Nell’intervista, il club dei virtuosi era identificato dalla “tripla A” assegnata al debito: Germania, Finlandia, Francia, Lussemburgo, Olanda e Austria. Francia, Finlandia e Austria hanno ora perso la tripla A, ma la multipolarità del mondo attuale dà molto più peso ai fattori geopolitici. I rapporti tra Germania e Francia si stanno logorando non per questioni di valutazione del debito, ma perché entrambi i governi, e gli ambienti che contano, sono coscienti che la rottura della costruzione europea si sta avvicinando. Berlino e Parigi potevano collaborare, sia pure con rapporti di forza e interessi diversi, fintantoché rappresentavano una diarchia al comando dell’Unione come è ora. Nella costruzione di una nuova Unione, i contrapposti interessi della Francia e della Germania diventano più evidenti e rilevanti. Anche senza Parigi, Berlino uscirebbe con un seguito importante di Paesi, i già citati in precedenza più altri i cui interessi sono collegati, quando non dipendenti, da quelli tedeschi. Potrebbe essere, per esempio, il caso della Spagna e dei Paesi dell’Europa orientale.

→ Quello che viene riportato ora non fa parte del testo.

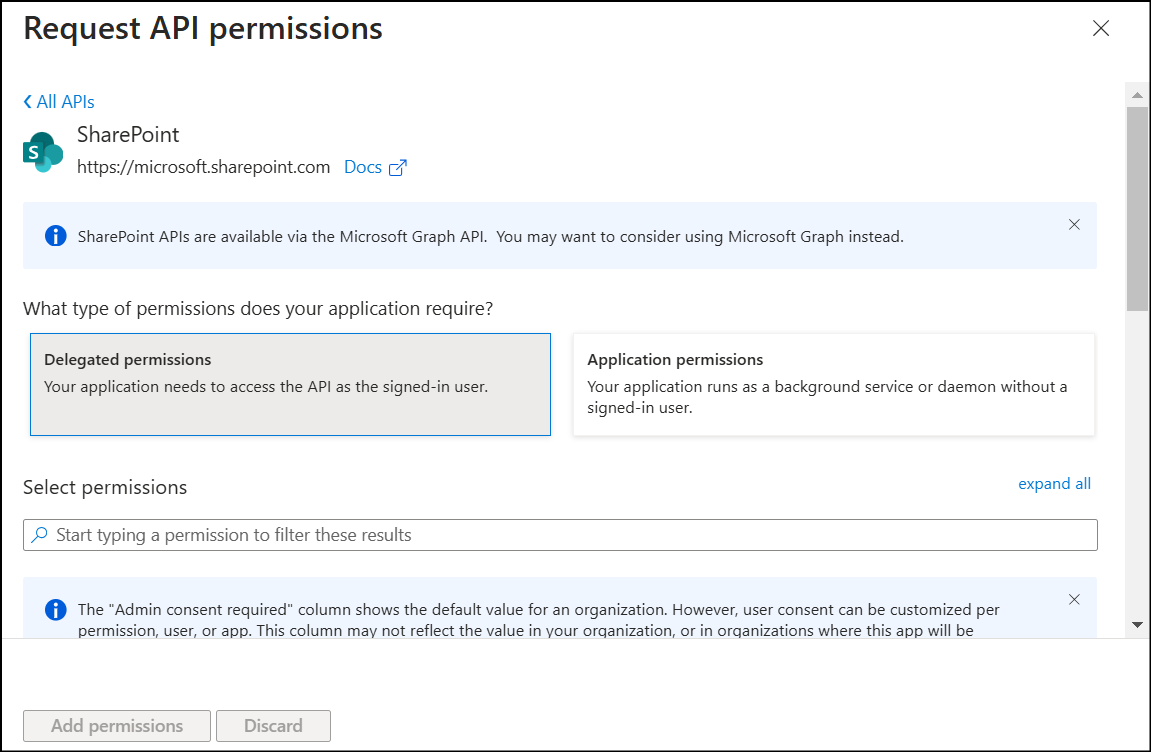Choose Application permissions option
Viewport: 1151px width, 752px height.
[x=833, y=384]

Se lo scenario è quello descritto, non si può che concludere che la strategia seguita finora da Berlino è del tutto coerente e acquisterebbero maggiore significato le posizioni più volte assunte dai rappresentanti dei Paesi citati. I principali ostacoli al progetto nell’Ue, dopo la Brexit, rimarrebbero Francia e Italia. La Francia è tuttora abbastanza forte da poter assumere un ruolo da alleato esterno: ha un sistema Paese, malgrado tutto, ancora ben funzionante, ha una attiva politica estera ed estesi interessi geopolitici, specialmente in Africa, ha un seggio permanente nel Consiglio di sicurezza dell’Onu.

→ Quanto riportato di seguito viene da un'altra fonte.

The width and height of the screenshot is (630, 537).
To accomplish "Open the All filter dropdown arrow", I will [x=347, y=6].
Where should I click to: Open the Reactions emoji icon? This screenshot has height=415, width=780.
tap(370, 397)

L’Italia, invece, non è abbastanza forte per essere aggregata, ma è abbastanza forte da non poter essere facilmente esclusa, almeno fino a quando non la si è sufficientemente indebolita. E, nonostante una certa propensione a svendersi, non è facile “comprarsi” totalmente l’Italia, come avvenuto invece con la Grecia. Tra l’altro, addossando all’Italia parte dei costi dell’operazione, ma non degli utili.

Tornando all’intervista, per Starbatty un’Italia fuori dell’euro sarebbe un pericoloso concorrente per gli esportatori tedeschi, con gravi danni per l’economia della Germania; tanto più vero nell’attuale periodo di rallentamento del commercio mondiale. Ed ecco il “fieno in cascina”: il surplus accumulato verrebbe utilizzato per investimenti interni, sostenendo l’economia tedesca anche in presenza di una contrazione delle esportazioni. “Tout se tient” direbbero gli amici francesi.

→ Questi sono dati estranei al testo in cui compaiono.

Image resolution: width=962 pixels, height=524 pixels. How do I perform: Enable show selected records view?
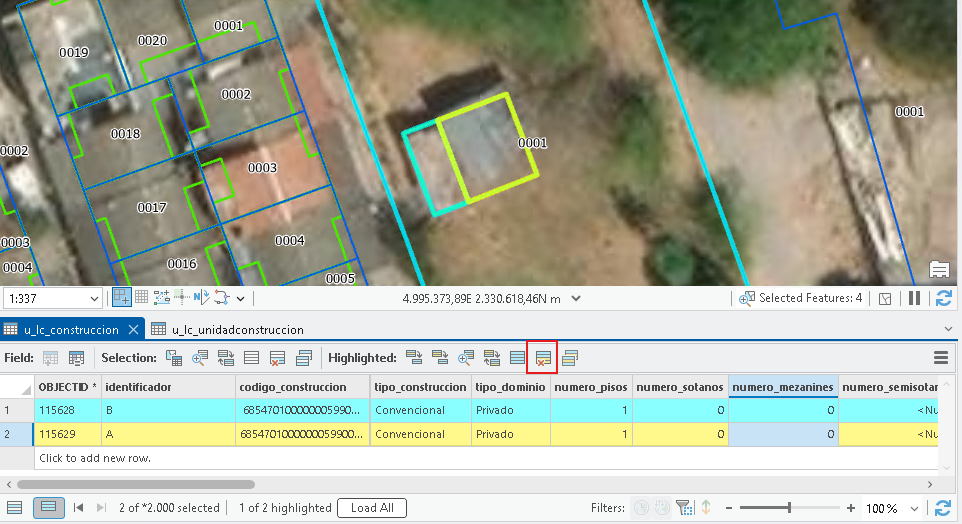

Questa “Nuova Unione” intorno alla Germania avrebbe già le basi per una politica estera “non allineata”, per recuperare una definizione della Guerra Fredda. Si pensi al progetto Nord Stream, che renderebbe la Germania arbitra dell’importazione e distribuzione in Europa del gas russo, ponendo così in atto stretti interessi tra i due Paesi. O le intese con la Cina sulla Nuova Via della Seta.

Tutto ciò non significa necessariamente una rottura con gli Stati Uniti, non utile a nessuna delle due parti, al di là dei proclami ed entro un gestibile livello di conflitti. Un conflitto che potrebbe essere ridimensionato con le prossime elezioni presidenziali americane.

E l’Italia? Se non ci diamo rapidamente una mossa, non ci rimarrà che rispolverare, adattandolo, un detto dei tempi antichi: “Franza o Alemagna, pur che se magna”. Magari aspettando nel frattempo anche l’aiuto dello “zio d’America”. Sarebbe davvero molto triste.